説明

引出し型加熱調理器

【課題】電気部品に含まれる高圧トランスと冷却ファンとの配置と姿勢に改良を施して奥部のセット奥行き寸法を短縮した引出し型加熱調理器を提供する。
【解決手段】冷却ファン56aを横置きすることで、冷却ファン56aの下方にスペース70が生まれ、このスペース70を利用して高圧トランス55を効率良く配置することができる。この配置位置と姿勢とを組み合わせることで、調理器本体1の奥部のセット奥行き寸法を短縮することができる。この奥行き寸法の短縮により、加熱室6の奥行きを犠牲にすることなく、戸棚前面と開閉ドア2の前面を面一とするフラッシュ化が実現できる。

【発明の詳細な説明】
【技術分野】
【0001】
この発明は、一般的には加熱調理器に関し、特に、被加熱物が収容される引出し体が調理器本体内から外へ引き出し可能に設けられた引出し型加熱調理器に関する。
【背景技術】
【0002】
開閉扉と一体とされた引出し体を調理器の前面側へ引き出し可能にした加熱調理器が従来提案されているが、この種の引出し型加熱調理器は、厨房のカウンタートップ下方にビルトイン設置し、使用者が加熱調理の準備作業や加熱調理そのものを行うカウンタートップを占拠することなく加熱調理器を設置できるため、複数の調理機器を立体的に配置するキッチン構成に適しているので、システムキッチンを構成する調理機器の一つとして位置づけられ、特に米国では、近年普及が拡大している。
【0003】
本出願人は、引出し型加熱調理器である引出し型電子レンジの一例として、加熱室を有する調理器本体と、調理器本体の加熱室内から外へ引き出すことができるように調理器本体内で移動可能に配置される引き出し体と、引き出し体を調理器本体内で移動させるためのスライドレールとを備え、スライドレールを加熱室の外を設けることにより、高い耐熱性と難燃性を有する部品または材料でスライド機構を構成する必要がなく、マイクロ波による放電不良の発生を防止することができる引き出し式加熱室調理器を提案している(特許文献1参照)
########################################
与えられた課題: 上の引出し型加熱調理器の説明文を、最後の文の後から引き取って書き継ぐこと。

提供情報:
########################################
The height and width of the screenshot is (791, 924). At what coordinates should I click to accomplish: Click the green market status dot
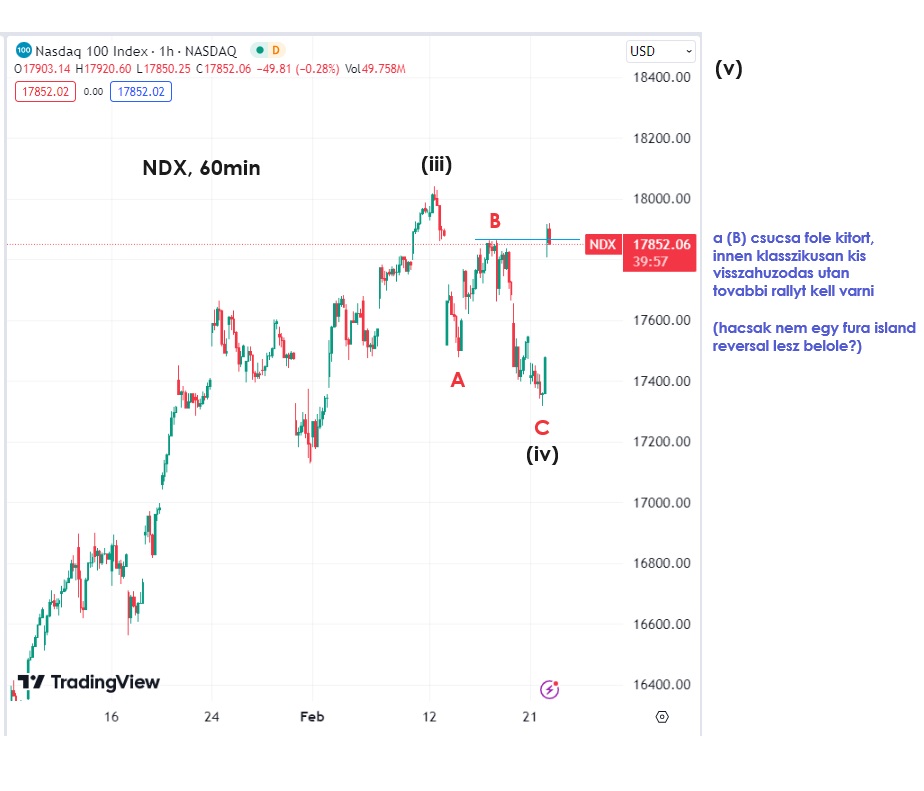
########################################
回答:
【0004】
従来のビルトイン型加熱調理機器の一例が図4〜図6に示されている。図4は、従来の引出し型加熱調理器が適用されたビルトイン型加熱調理機器の一例を示す斜視図、図5は図4に示すビルトイン型加熱調理機器の側面図、図6は図4に示すビルトイン型加熱調理機器を引出し体が引き出された状態で示す斜視図である。
図4及び図5に示すように、ビルトイン型加熱調理器は、全体的に直方体形状を呈している調理器本体1、調理器本体1から可動レール10を含むスライド機構9を介して引出し体2を引き出し操作可能であるとともに調理器本体1の前面に加熱室6を閉鎖可能に配設されている開閉ドア2a、調理器本体1の前面で且つ開閉ドア2aの上方に配設されている操作パネル3、及び調理器本体1の奥方に設けられている接続部7から延びる電源コード4を備えている。
【0005】
引出し体2は、前方に開閉ドア2aが取付けられており、更に調理物を載せるテーブルとそれを取り囲む壁部12を備えている。加熱調理器はビルトイン型の機器であり、図2に示すように、上面がクッキングトップ5aとなっているキッチンキャビネット5内に組み込まれている。操作パネル3は、この例では、調理器本体1に対して一体的に設けられているので、開閉ドア2aは操作パネル3とは別に単独で引き出しされる。開閉ドア2aを引き出した状態が図6に示されている。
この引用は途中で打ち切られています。